Stored data entries ::

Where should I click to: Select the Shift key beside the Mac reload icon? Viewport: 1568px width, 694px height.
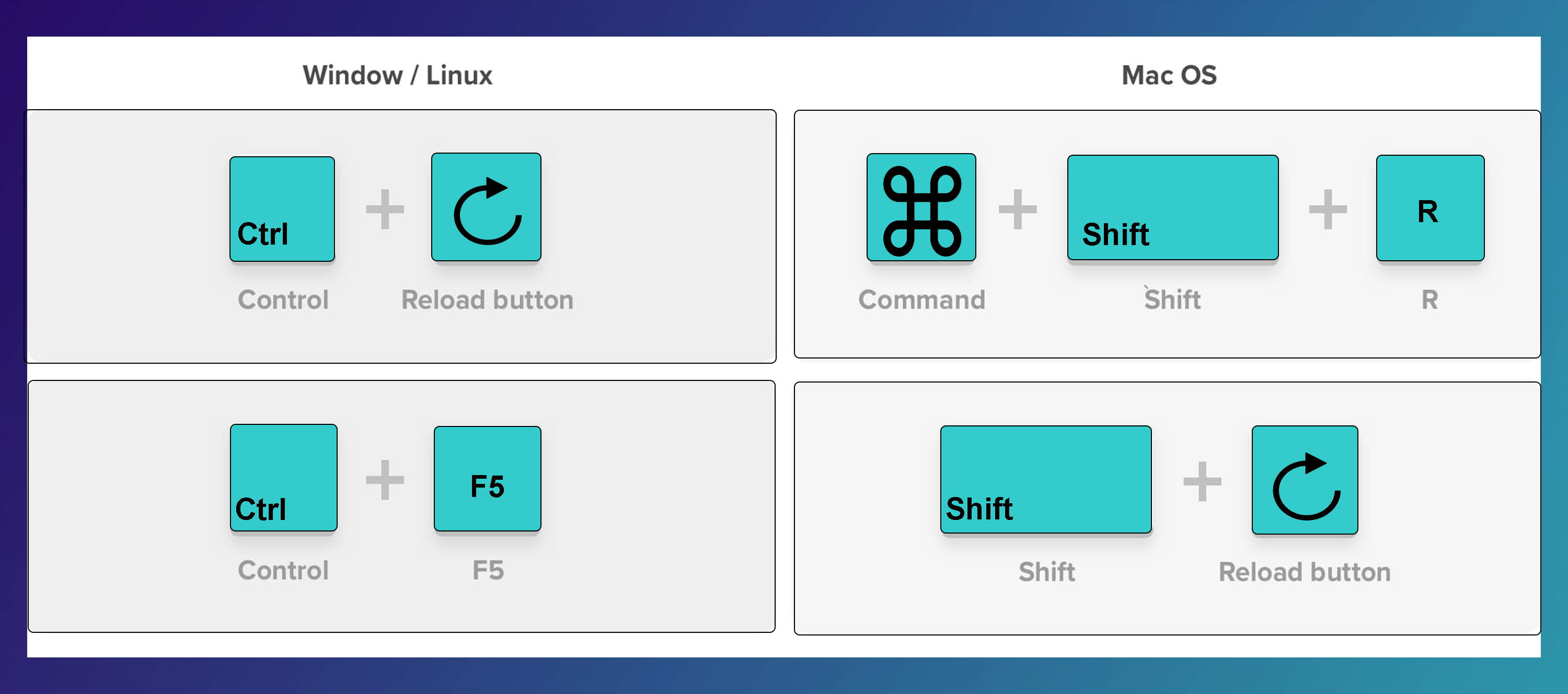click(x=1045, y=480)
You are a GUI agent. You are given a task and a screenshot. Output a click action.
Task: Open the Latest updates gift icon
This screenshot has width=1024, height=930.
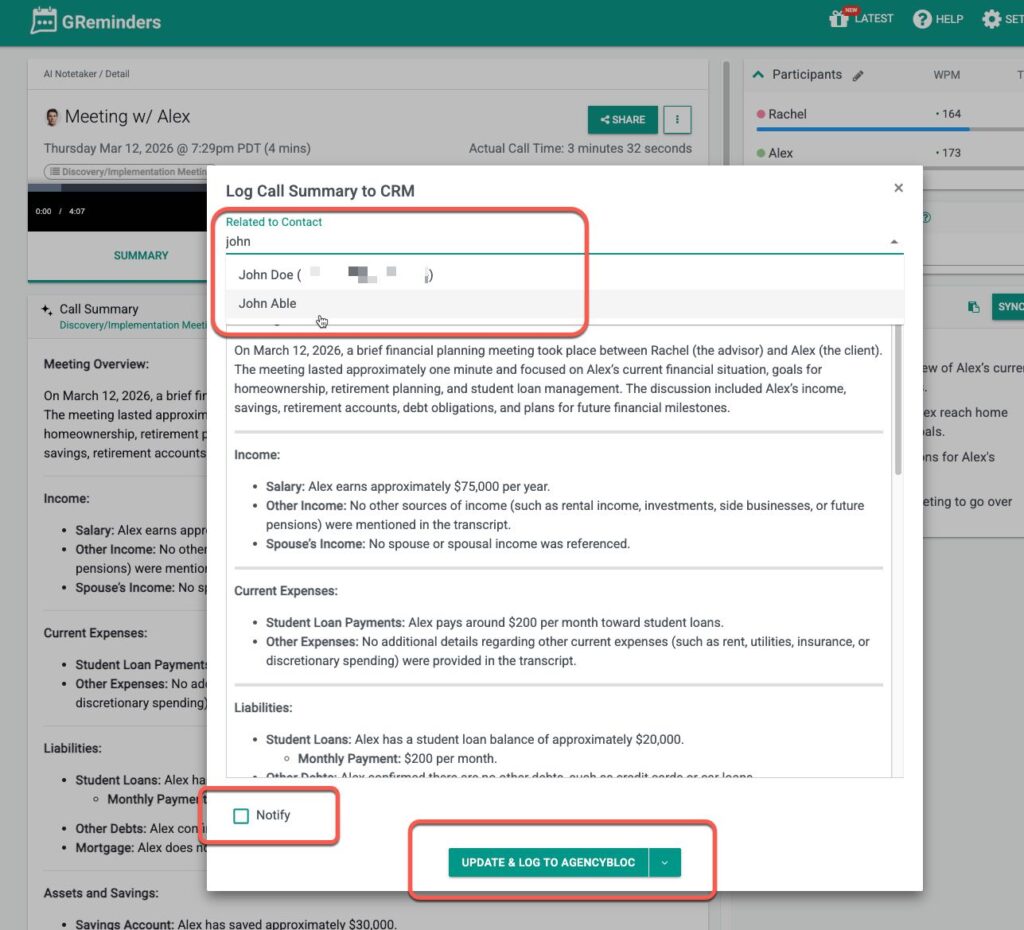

Required work :: Begin the copy at the line containing "Task: Open the Latest updates gift icon" and end it at the last line of the records; transcribe exactly and exclude pictures.

Output for this exercise ::
Task: Open the Latest updates gift icon
This screenshot has width=1024, height=930.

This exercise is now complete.